The diamond industry changed last year when Harry Winston Diamond Corp. sold its luxury jewelry and timepiece business and became a mining company called Dominion Diamond (NYSE: DDC). Harry Winston Diamond already had a 40% stake in the Diavik mine, operated by Rio Tinto (RIO -0.09%). The new company retained that stake and purchased the Ekati mine from BHP Billiton, giving Dominion Diamond interest in two major Canadian diamond mines.
Over the course of the year, Dominion Diamond has claimed the title of third-largest diamond producer by value. Investors have barely flinched, but are they missing a sparkling opportunity?
What's going on at Diavik?
Investors can find comfort in Dominion Diamond's stake in Diavik for at least two reasons. First, the property is fully operated by Rio Tinto, a highly experienced diversified mining company. Rio Tinto does all the work and tosses Dominion Diamond its share of the diamonds. All Dominion Diamond has to do is pay 40% of the bills.
Second, Diavik is a free cash flow generator that is expected to be in production until 2023, given current reserves. At this point, there aren't any major projects under way requiring a large capex budget. All that's needed is a bit of sustaining capital, which for Dominion Diamond totaled $6.8 million during the first quarter of its 2015 fiscal year, compared to sales of $82.7 million.
And Rio Tinto appears to be putting the money Dominion Diamond spends on the mine to good use. Ongoing optimization efforts have led to lower costs and higher margins. The company recently reported a 38% increase in diamond recovery compared to the second calender quarter of last year. Since the mine is exceeding planned production, Rio Tinto has updated its forecast to 6.5 million carats as opposed to previous plans for 6.1 million carats this year.
How is Dominion Diamond doing at Ekati?
Dominion Diamond took over operations of Ekati last year after the purchase. Since then, the company hasn't been slacking. During Q1 2015, Dominion Diamond plucked more small diamonds from the ore, meaning its flagship mine is also ahead of production estimates. The company fetched a higher than expected average carat price, reporting better than expected sales of $92.8 million. During the quarter, Dominion Diamond also earned, but excluded, an additional $6.9 million for diamonds recovered from excavation material.
Meanwhile, Dominion Diamond is busy investing in bringing new sources of production online at the mine.

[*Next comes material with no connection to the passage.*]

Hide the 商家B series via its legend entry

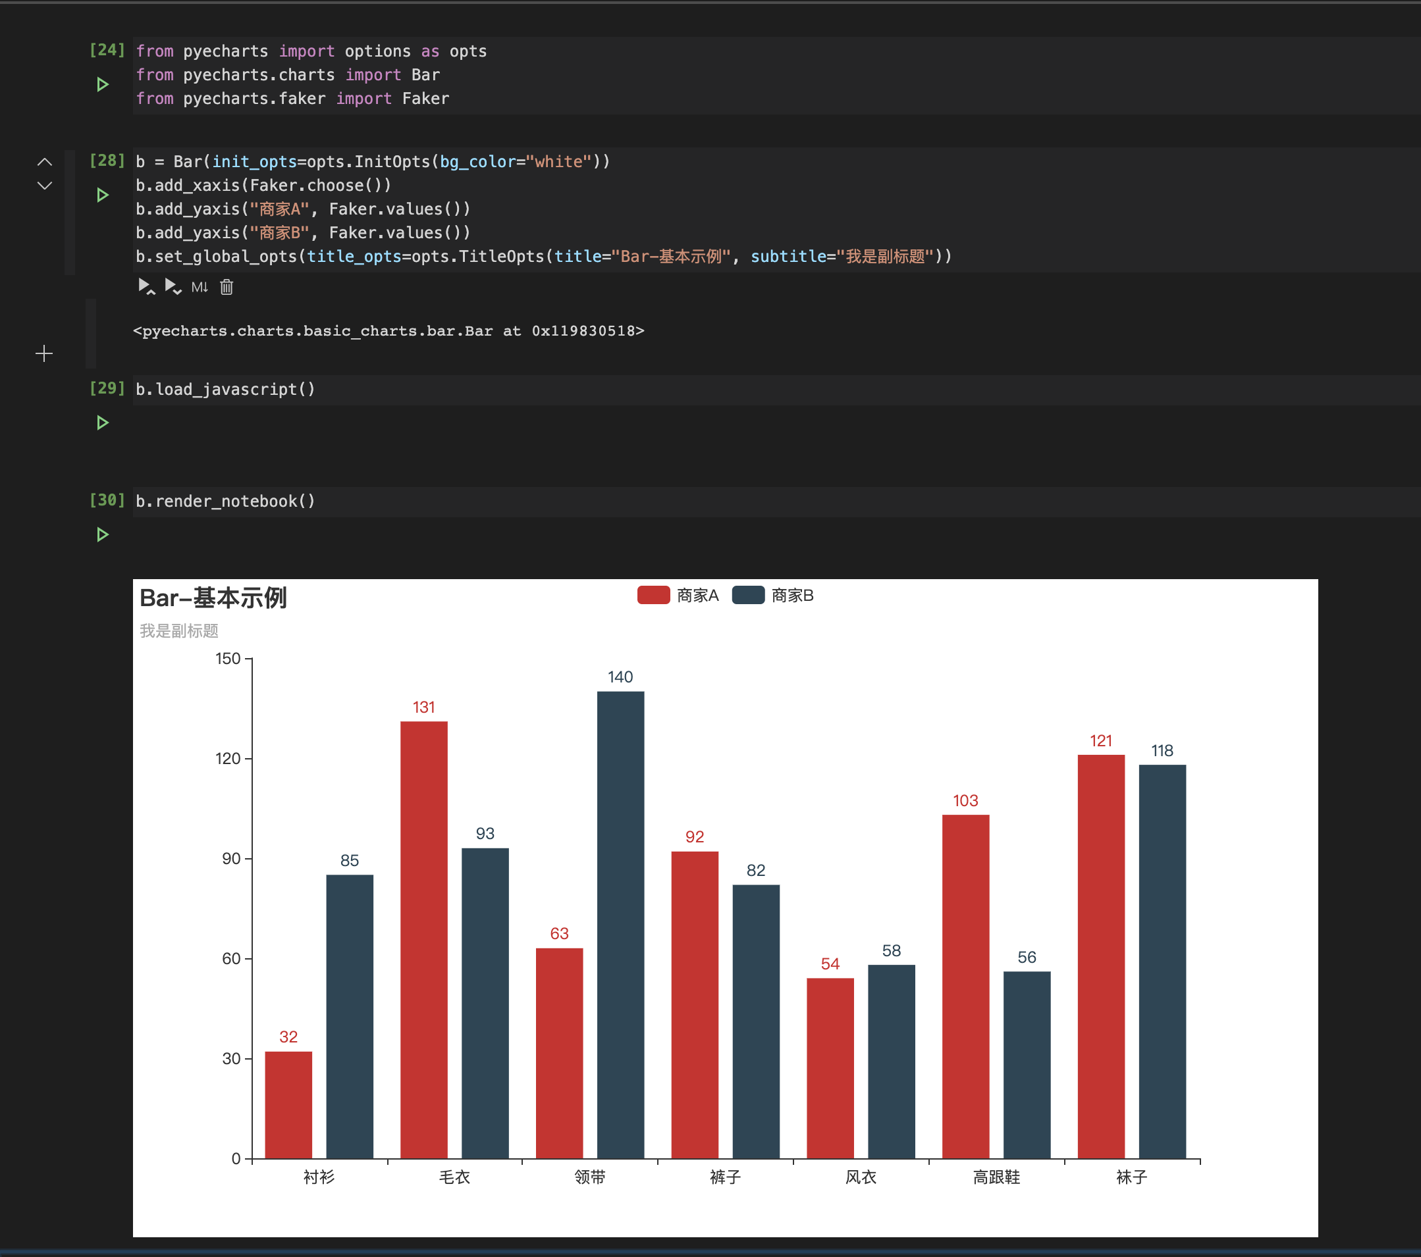tap(776, 595)
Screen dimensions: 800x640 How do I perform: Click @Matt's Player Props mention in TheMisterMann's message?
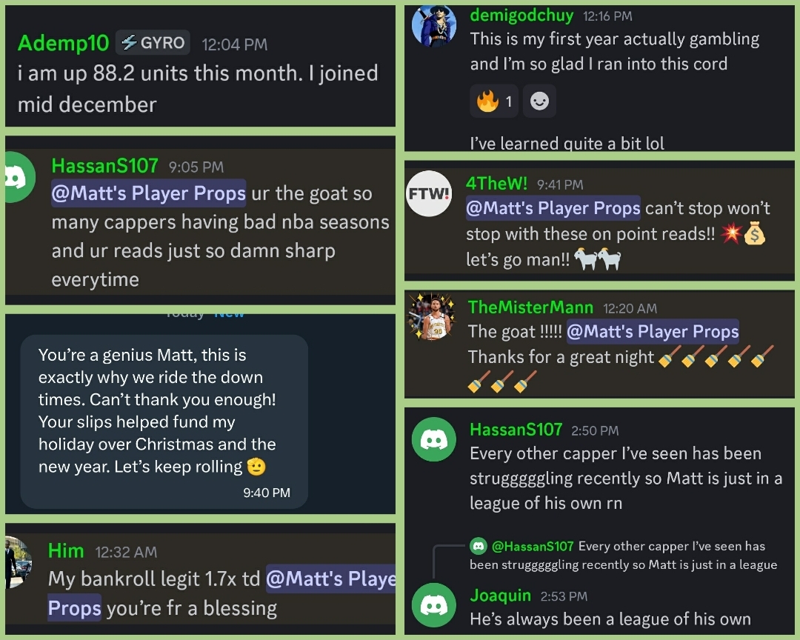[x=653, y=331]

Current diamond reserves are expected to be depleted by 2019, but the company expects its Jay project to be the future beyond that. The Jay pipe is projected to be larger and contain more carats of diamonds than any pipe mined at Ekati thus far. It's expected to add about 10 years to Ekati's mine life, and Dominion Diamond claims to have a new plan for the project that will allow it be built faster and with less environmental impact. According to that plan, construction could begin in 2016 and production will coincide with the depletion of the current reserves in 2019.
What about Dominion Diamond's finances?
Dominion Diamond has a sharp balance sheet and a history of savvy financial management. Instead of using debt to acquire Ekati, Dominion Diamond turned its back on available credit lines and used cash. The company currently has a $45 million revolving credit facility with Antwerp Diamond Bank, which had a zero balance as of last quarter.
This new diamond miner reported $212.5 million in cash and cash equivalents, $115 million of restricted cash (required by the government for future reclamation efforts), and a rough diamond inventory valued at $285 million, as of the end of Q1 2015.
During that quarter, in which the company booked a $10.7 million net profit, earnings per share more than tripled, jumping to $0.17 from $0.04 a year earlier. Dominion Diamond is currently trading at 2.5 times earnings. Yet over the past year, its shares have languished, failing to maintain a push above $15, and are currently hovering in the red.
Keep Dominion Diamond on the radar
Dominion Diamond appears highly overlooked, underestimated, and undervalued. Investors shouldn't sleep on this stock. Granted, it may seem a like a leap of faith to believe a company can successfully jump from jewelry to mining, but Dominion Diamond is pulling it off, and the future looks bright as the company's results are continually improving.
Analysts are bullish; eight have a buy rating on the shares alongside one who has a hold, according to Bloomberg data. If you aren't ready to jump on board, at least put Dominion Diamond on your watchlist. Its second fiscal quarter of 2015 ends this month, so be on the lookout for the results.